I had given this play a fairly ordinary review when I first commented on it, simply because when I studied it at high school I was put off by the fact that Nora simply up and left, and in a way it felt like she had undergone an inexplicable and sudden change. However, after reading [book:Peer Gynt] I decided that I should give A Doll's House another try. So, when I visited the bookstalls at Federation Square I kept an eye out for a collection of plays containing this particular one – obviously since I am now writing a second review on this play indicates that I was successful in my quest.
The one thing that I paid particular attention to as I read this play was the events leading up to Nora's decision to leave Tolmer and in a way it sort of starts to make sense. Okay, I am still not convinced that Nora made the right decision, however I can appreciate a little more of what Ibsen was getting at when he wrote this play, and we also must remember that the play was somewhat controversial at the time, namely because women simply did not up and leave their husbands for any reason. In a way, what the play is doing is showing how Nora, by leaving her husband, has become empowered because by doing so she says to Tolmer that she is capable of making her own decisions, living her own life, and making her own mistakes – she does not need Tolmer to make those decisions for her.
This, I believe, is the key to the play because back then it was believed that women were not able to make their own decisions. Women would grow up under the guardianship of their fathers until such a time as they married at which point the guardianship would pass over to the husband. Tolmer clearly believes that this is the case, especially in the way that he speaks to Nora and treats her as if she were a child that is in need of protection. He holds all of the money and makes all of the decisions – Nora is simply expected to follow along and not to ask any questions. The catch is that there was a point in their marriage when Tolmer developed a serious illness and the doctors had said that if he did not leave Norway for a time then he would likely die (it sounds as if it may have been pneumonia). However, they did not have any money. While Tolmer is a barrister he was very particular about the cases he would accept (though barristers, at least in the common law jurisdictions, aren't allowed to turn down cases due to 'moral scruples'). Obviously, having such principles meant that he wasn't any good at being a barrister, which meant that they did not have all that much money. So, to solve that problem, Nora borrows some money, forges her father's signature, and then tells Tolmer that it was a gift from her father.

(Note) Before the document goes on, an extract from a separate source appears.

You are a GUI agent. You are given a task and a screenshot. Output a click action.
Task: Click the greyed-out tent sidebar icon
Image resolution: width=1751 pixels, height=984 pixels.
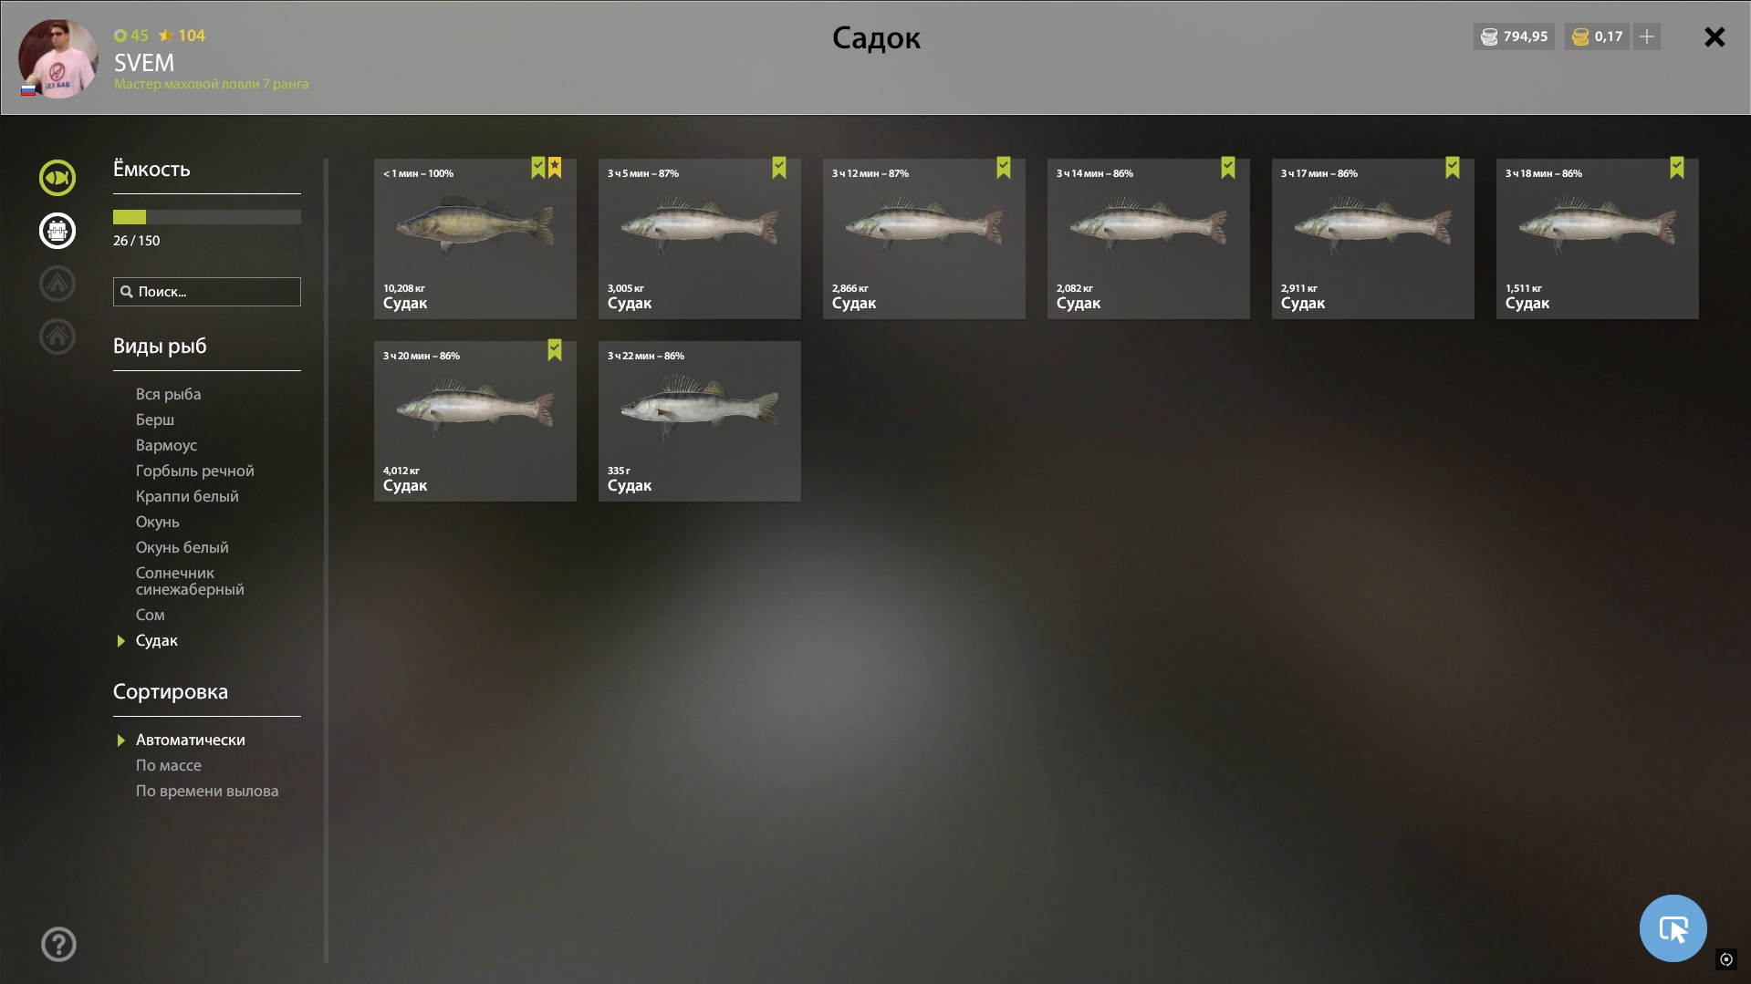[57, 284]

During the play all of this comes to a head because the person, Krogstad, who leant the money to Nora is also an employee at a bank of which Tolmer becomes the manager. Now, Krogstad doesn't have a very good reputation (and with a name like Krogstad, I am not surprised – sorry to any Krogstad's that may be reading this) so Tolmer sacks him. Krogstad, to whom Nora is indebted, then approaches Nora and blackmails her by telling her that unless Tolmer reinstates her then he will spill the beans about the loan, and the forged signature – of which he knew about all along. So, things come to a head, Tolmer discovers the truth, flies off the handle, and basically disowns Nora, though does not go as far as kicking her out of the house because that would make a bad situation much worse. However, Krogstad repents of his actions and destroys the letter, but the damage has already been done.
It is not Tolmer that is left with a bitter taste in his mouth – he is glad that Krogstad has let it go because all that he was worried about was his reputation. No, in fact it is Nora who is left really, really upset because this little episode has shown her the type of character Tolmer really is, and she comes to the conclusion that she really wants nothing to do with him anymore, which is why she leaves. In a way it is a complete rebuke against Tolmer because it is clear that Tolmer did not care that Nora saved his life, nor did he care that Nora could go to gaol – all he cared about was his reputation and that through Nora's actions his reputation was going to be ruined.
In a way, what is happening is that Nora is not being treated as a human, but rather as a child – this is what she resents, and this is why she walks out. She wants a real marriage where she is an equal, an adult, and a human, not some child that needs to be cared for and looked after by a responsible male. In fact, Tolmer's actions when he learns about the debt clearly demonstrates how he really cares very little about Nora. While I still do not approve of Nora walking out on Tolmer, I have a much better understanding of why she did, and how Ibsen is using this play as a rebuke against the chauvinistic attitudes of his conservative society.